[[ RECORDS SUPPLIED open ]]

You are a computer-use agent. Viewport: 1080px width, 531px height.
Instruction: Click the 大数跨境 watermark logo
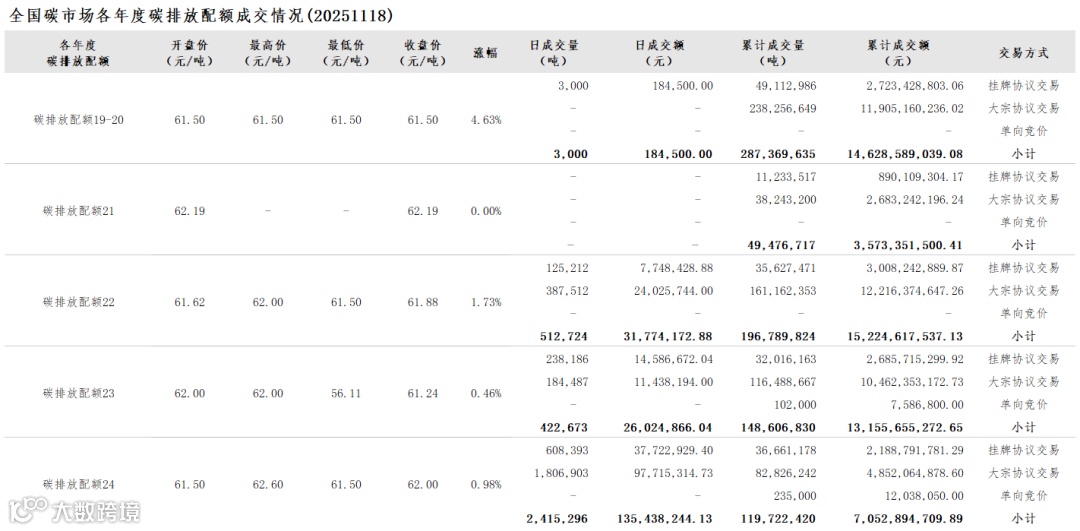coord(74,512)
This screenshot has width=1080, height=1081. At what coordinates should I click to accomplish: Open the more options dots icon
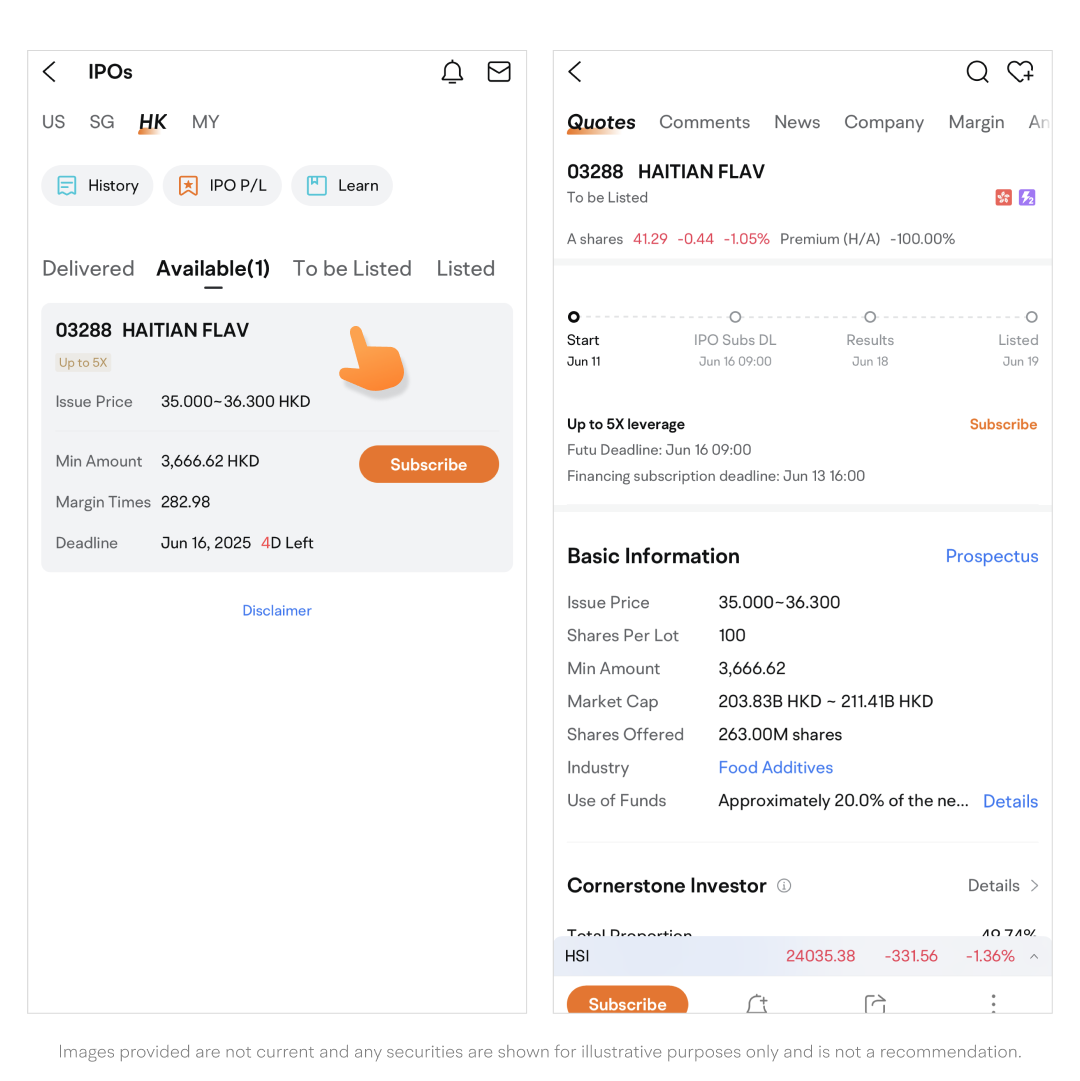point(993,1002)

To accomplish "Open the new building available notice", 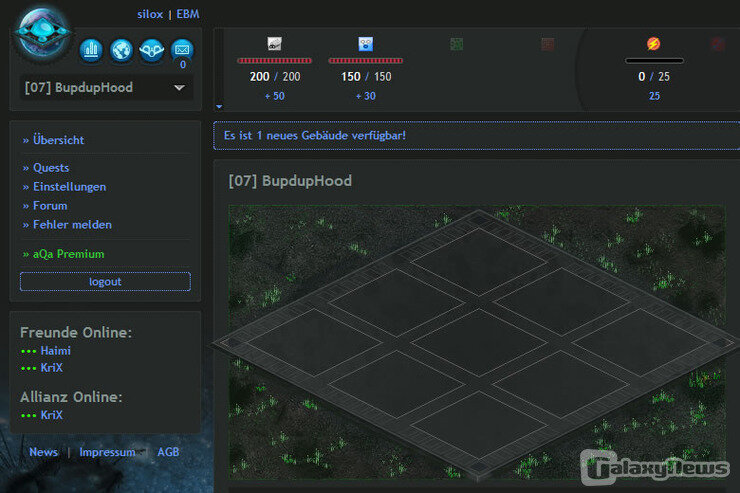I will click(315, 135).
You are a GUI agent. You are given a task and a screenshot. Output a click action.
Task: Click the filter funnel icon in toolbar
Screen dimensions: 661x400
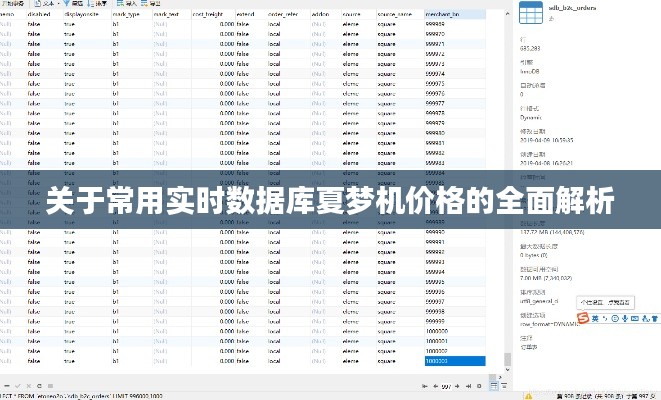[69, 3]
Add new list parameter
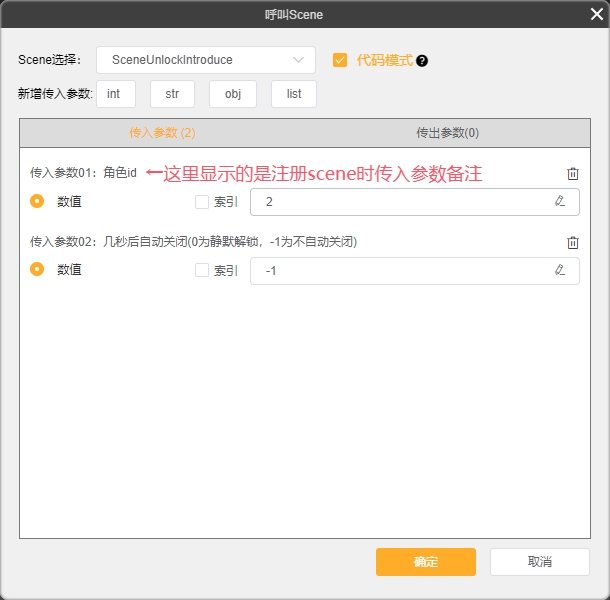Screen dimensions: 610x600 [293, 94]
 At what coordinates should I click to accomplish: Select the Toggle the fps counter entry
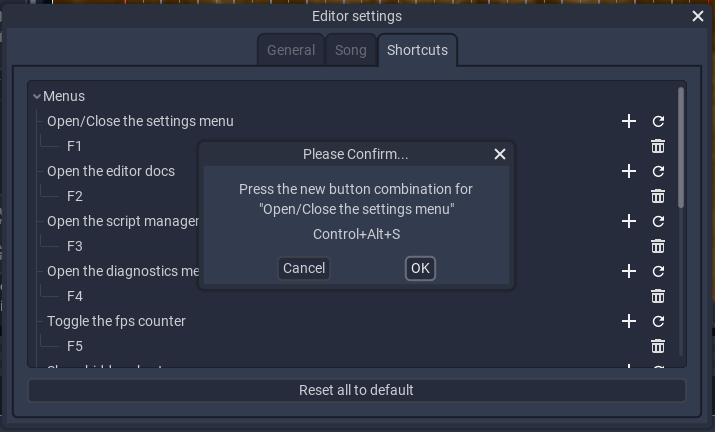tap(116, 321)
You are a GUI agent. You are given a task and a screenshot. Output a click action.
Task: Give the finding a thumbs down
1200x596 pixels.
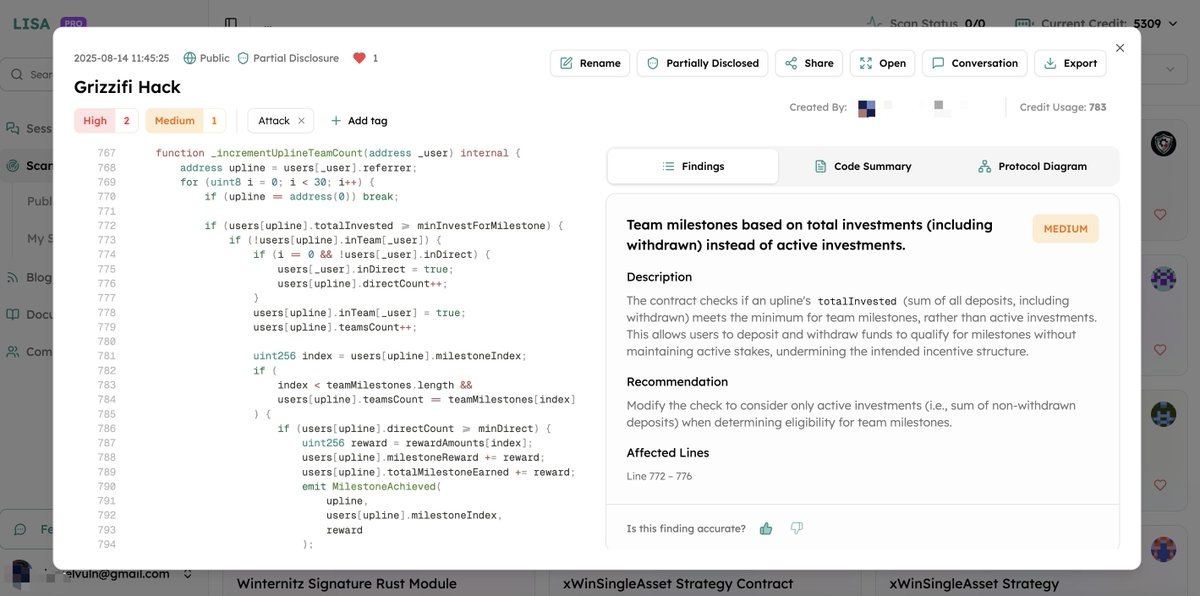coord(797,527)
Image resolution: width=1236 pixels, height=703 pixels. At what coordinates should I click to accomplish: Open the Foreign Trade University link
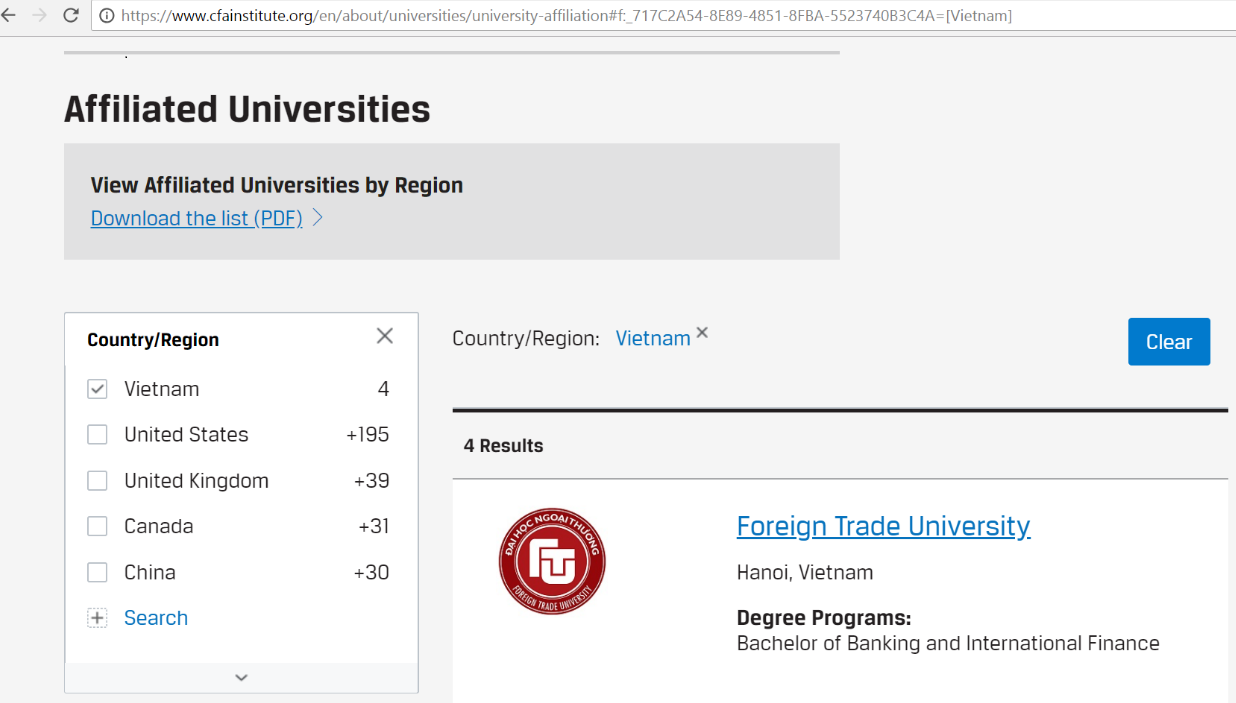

[[ RECORDS SUPPLIED closed ]]

(ABOUT THIS EXERCISE) To answer, repeat exactly the lines from the line containing "Add new list parameter" through the last line of the data above, leaving out all pictures.

(WRITTEN REPLY)
Add new list parameter
Screen dimensions: 610x600 [293, 94]
 At what coordinates should I click to accomplish: Select the Toggle the fps counter entry
tap(116, 321)
You are a GUI agent. You are given a task and a screenshot. Output a click action.
Task: Give the finding a thumbs down
1200x596 pixels.
coord(797,527)
Image resolution: width=1236 pixels, height=703 pixels. At what coordinates should I click to accomplish: Open the Foreign Trade University link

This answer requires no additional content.